The national institute will host the 2024 REMADE Circular Economy Technology Summit & Conference in Washington, D.C., April 10-11. 

“REMADE is excited to host this important summit once again, featuring renowned experts from across the country and around the world,” says Nabil Nasr, CEO of REMADE, associate provost and director of RIT’s Golisano Institute for Sustainability. “Our ultimate objective is to advance the global conversation on a circular approach and how it can support the U.S. and nations around the world in meeting their multiple energy, environmental, manufacturing, industrial decarbonization, and economic goals.”

The conference will bring together innovators, educators, researchers, business leaders and policymakers, and others involved in the shift to a circular economy, fostering collaboration and connection. 

A circular economy tackles manufacturing and consumption in a different way by pushing waste and pollution out of industrial systems, using materials and resources for as long as possible, and regenerating natural ecologies for generations to come. In contrast, a linear economy has the “take-make-consume-waste” approach, experts say.

For the circular economy to be adopted faster, it requires new technologies and strategies–from rethinking supply chains to reusable packaging. The conference is one step in that direction. In addition to a wide array of keynote and plenary speakers, the conference agenda includes presentations on dozens of research papers, including several from RIT, officials say. Themed tracks will feature presentations that explore technologies and tools.

Attendees will have access to research from experts worldwide, including work funded by the U.S. through REMADE. Focus areas at the conference include mechanical recycling, the pathway to net-zero emissions in manufacturing and design for circularity.

Putting a circular economy in motion calls for reduced energy consumption and the use of raw materials while increasing the supply of recycled materials. The U.S. industrial sector is the largest contributor to greenhouse gas emissions at 30 percent, according to the Environmental Protection Agency, while manufacturing accounts for 25 percent of energy consumption and carbon emissions. 

These are just some of the reasons why circular manufacturing is so critical, Nasr says.

“Research shows that renewable energy, diet shift, and other approaches will get us a little more than halfway to net-zero by 2050, about 55 percent of the way,” he says. “A circular economy approach to how we manufacture and use everyday products addresses the remaining 45 percent, helping us get all the way to net-zero.”

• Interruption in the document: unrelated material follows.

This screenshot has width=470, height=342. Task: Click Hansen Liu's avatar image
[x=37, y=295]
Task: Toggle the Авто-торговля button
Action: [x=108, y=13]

The impetus for REMADE came from the need to reduce the costs associated with the reuse, recycle and remanufacture strategy. When it was launched in 2017, as part of an initiative called Manufacturing USA (also known as the National Network for Manufacturing Innovation), it was tasked with achieving 50 percent improvement in overall energy efficiency by 2027.

The institute was created in Rochester as a public-private partnership with the U.S. Department of Energy, with an initial investment of $140 million. In partnership with industry, academia, trade organizations, and national laboratories, REMADE enables early-stage applied research and development that will create jobs, dramatically reduce embodied energy and greenhouse gas emissions, and increase the supply and use of recycled materials, the institute says.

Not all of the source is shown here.